The Word, the logos, must be weary of trying to explain this to them, to us, to the world. The logos in Jewish texts often is Torah – the commandments, the Way of God. And the logos in this text is Jesus. So, if the logos is Torah and Jesus, then the whole sense of being faithful and trusting of Jesus begins to make sense. Christians tend to read this as evidence that they alone have real access to God and God’s Love. Yet, Jews like Jesus and Paul speak freely of Torah as the path to God on which even non-observant gentiles and even atheists may already be walking as well. Torah is as basic as gravity. How can you supersede gravity? So, think of Jesus as the gravity that draws people and all things to God and God’s Torah and a life of halakha.
This world Jesus speaks of is God’s world.
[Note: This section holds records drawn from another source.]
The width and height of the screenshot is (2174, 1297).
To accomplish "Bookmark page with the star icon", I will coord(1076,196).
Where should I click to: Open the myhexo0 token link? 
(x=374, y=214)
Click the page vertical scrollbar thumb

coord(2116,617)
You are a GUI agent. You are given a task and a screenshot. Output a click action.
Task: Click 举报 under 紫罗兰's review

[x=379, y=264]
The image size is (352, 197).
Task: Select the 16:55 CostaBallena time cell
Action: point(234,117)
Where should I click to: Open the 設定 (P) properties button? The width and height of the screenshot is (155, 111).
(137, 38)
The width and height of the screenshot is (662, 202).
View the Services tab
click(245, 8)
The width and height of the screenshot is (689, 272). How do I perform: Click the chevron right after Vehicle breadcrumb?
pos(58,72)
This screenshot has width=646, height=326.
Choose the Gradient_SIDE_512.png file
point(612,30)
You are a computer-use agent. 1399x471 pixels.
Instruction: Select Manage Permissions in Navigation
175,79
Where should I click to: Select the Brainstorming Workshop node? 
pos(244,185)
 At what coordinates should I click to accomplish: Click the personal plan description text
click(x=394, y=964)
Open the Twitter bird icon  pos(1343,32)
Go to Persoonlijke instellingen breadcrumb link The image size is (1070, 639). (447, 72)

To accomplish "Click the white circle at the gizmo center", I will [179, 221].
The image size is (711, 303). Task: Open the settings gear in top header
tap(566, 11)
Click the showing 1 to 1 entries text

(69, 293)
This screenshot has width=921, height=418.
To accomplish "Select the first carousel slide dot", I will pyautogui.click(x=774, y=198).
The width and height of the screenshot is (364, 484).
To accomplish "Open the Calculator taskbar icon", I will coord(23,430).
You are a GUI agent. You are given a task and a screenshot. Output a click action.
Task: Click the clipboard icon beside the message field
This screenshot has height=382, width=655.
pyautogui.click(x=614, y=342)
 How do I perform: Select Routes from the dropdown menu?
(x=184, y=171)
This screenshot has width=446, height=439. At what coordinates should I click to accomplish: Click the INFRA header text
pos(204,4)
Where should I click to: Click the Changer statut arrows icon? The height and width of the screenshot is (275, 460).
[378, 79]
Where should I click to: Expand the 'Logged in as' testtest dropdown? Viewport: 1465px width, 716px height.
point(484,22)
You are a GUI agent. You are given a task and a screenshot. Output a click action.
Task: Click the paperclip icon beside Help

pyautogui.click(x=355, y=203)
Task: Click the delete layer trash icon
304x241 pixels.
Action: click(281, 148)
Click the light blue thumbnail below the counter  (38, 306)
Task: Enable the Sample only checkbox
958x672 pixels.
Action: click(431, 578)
It is not a Jewish, Christian, Muslim, Buddhist or any other kind of world. He has come from Love and returns to Love so that we might be the Love that is all around all the time everywhere for everyone. Those who can understand this and trust it in any way possible will continue the works, “and greater works than these will you do!”
It is no wonder so many Christians try to focus exclusively on being the Way rather than taking on the responsibility to do “greater works than these.” Jesus is not asking simply for belief or faith. He wants action. He wants works of Love. Anyone can say he or she believes or has faith. But, says Jesus, if you truly wish to be with me and in me you will continue the works themselves, and greater works than these. No doubt he is still waiting for Thomas, Philip and all of us to get it. How weary he must be of saying this. How patient he is just waiting for us to get with the program, the movement, The Jesus Movement, the Way of Torah, the way of halakha, the Way of God’s eternal Love! I can hear him sighing right now. Can you? When will we walk upon this Earth in the Sacred Manner? This is what he is still asking. What will we do?